36 - SYSTEMATIC REVIEW AND META-ANALYSIS OF VIRTUAL REALITY FOR PEDIATRIC POSTOPERATIVE PAIN

Session: D08S0011 - Digital Media, Technology & Health 1
AUTHORS:
Tololiu Kevin Efrain (University of Pecs ~ Pecs ~ Hungary) , Kocsor Ferenc (University of Pecs ~ Pecs ~ Hungary) , Csokasi Krisztina (University of Pecs ~ Pecs ~ Hungary)
Abstract text:
Background: Current paediatric postoperative pain management relies on pharmaceutical therapies, haunted by unfavourable side effects. As a nonpharmacological intervention, virtual reality stands out due its novelty, flexibility and safety. The efficacy consistency and mechanism of virtual reality in altering children postoperative pain demands further investigation.

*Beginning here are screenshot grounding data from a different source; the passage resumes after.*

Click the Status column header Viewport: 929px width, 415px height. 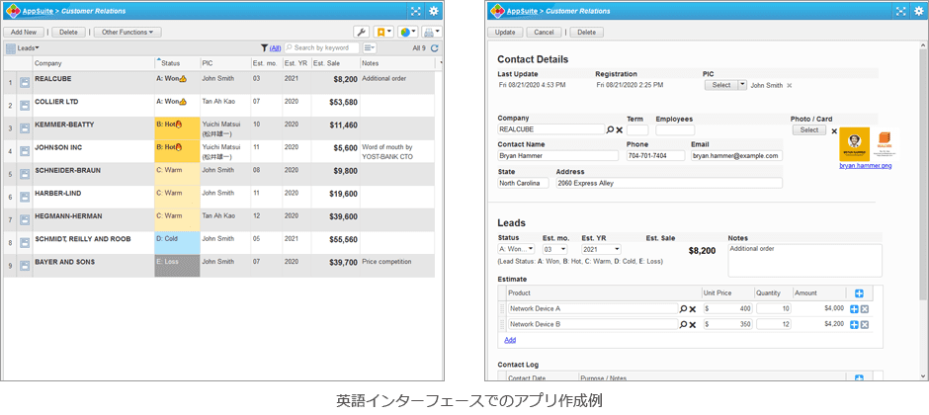pos(171,63)
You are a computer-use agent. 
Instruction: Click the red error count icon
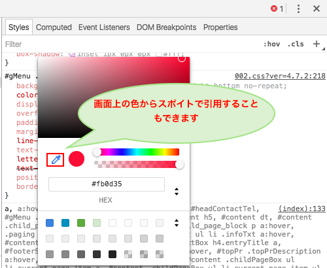tap(274, 8)
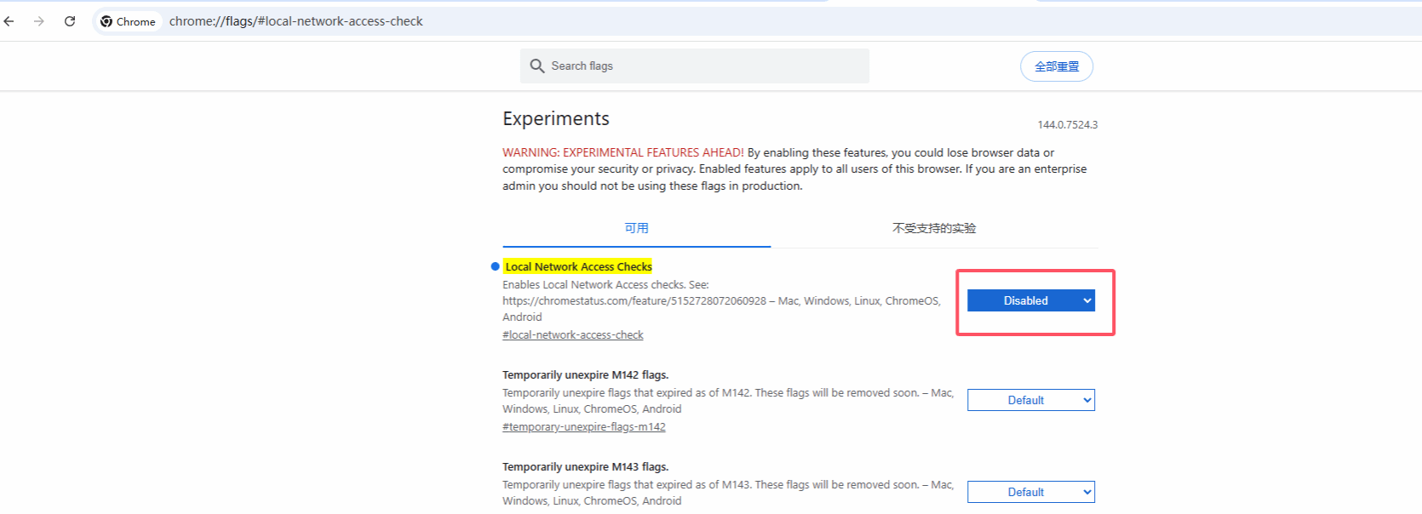Open the #temporary-unexpire-flags-m142 link

point(583,427)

Method: A systematic search was conducted in PubMed, Cochrane Library, MEDLINE (OVID), Embase, and EBSCO until January 2025. Randomized controlled trials (RCTs) of Intervention-related virtual reality in pediatric postoperative pain reduction were included. A classical meta-analysis using a random effect maximum likelihood model (REML) was deployed to summarize standardized mean difference (SMD) in 95% Confidence interval (CI). Sensitivity analysis was performed by excluding outliers and studies with a high risk of bias.
Result: 9 of 458 RCTs highlighted a large effect of pain reduction with virtual reality (SMD = -1.98, 95% CI: - 2.58, -1.39, I2 = 97.1 %, P<0.001). A sensitivity analysis minimized the heterogeneity and size effect (SMD = -0.29, 95% CI, - 0.48, 0.10, I2 = 34.8 %, P=0.003). The virtual reality mediated nature-based, game, video animation, and surgical layout with varying immersion and interactivity.
Conclusion: Virtual reality yields a clinical benefit in altering pain perception. The magic of VR in modulating pain lies within immersion, presence, and agency. Active engagement in distraction, multisensory stimuli in relaxation, and memory re-framing in conditioning play significant roles in distorting children's pain perception after operation.